Do Not Go Gentle: Blaze of Glory by Weston Ochse

I’m a horror fan, but that label can mean a lot of things. You can be narrow in your fandom and only like ghost stories or “hardcore” horror. Me, I consider myself an omnivore, I like every conceivable shade of the horror genre, as long as it’s done well. But while reading Weston Ochse’s Blaze of Glory I was forced to acknowledge that I do have a bit of a bias when it comes to horror: I LOVE creature features.
Blaze of Glory is a first rate literary creature feature, it’s got an eclectic and likable cast of survivors, some thoughtful allusions to the subgenre’s past, and a host of creatures that are both creepy and original.  Oh, and it’s also got Dylan Thomas poems being recited while our protagonists douse salt-sensitive monsters with Super Soakers.
What I love about Blazeis Ochse’s constant mashing-up of high and lowbrow, of funny and scary, of the themes of hope and despair. Ochse is working in a genre that has seen every kind of creature, but he still keeps things fresh by never quite coloring in the lines.

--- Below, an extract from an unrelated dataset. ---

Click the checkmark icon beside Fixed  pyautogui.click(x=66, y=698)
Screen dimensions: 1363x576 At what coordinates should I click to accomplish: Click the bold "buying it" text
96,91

The “maggies” (a nickname derived from maggots) come in different flavors. Some are the size of buses, toppling buildings and ripping up pavement, while others are small enough to live inside you (there are a few moments of gory body horror in the story ala The Thing). The monsters are captivating, but Ochse also understands the need for compelling human characters for readers to root for. This is a short novel, but enough time is spent on characterization that we grow to care for Buckley, Little Rashad, et al.
Highly recommended, especially for only three bucks.
This was my first Ochse book, but it won’t be my last. I’d read his work before in the pages of Shock Totem and have already secured a copy of his collection Multiplex Fandango.
Also worthy of mention is that Blaze contains a lengthy afterward by the author wherein he describes the trials and tribulations of trying to get this story to the screen. Reading about how tantalizingly close this came to being a feature film is frustrating, as I’m sure that it’s something many readers would still like to see one day.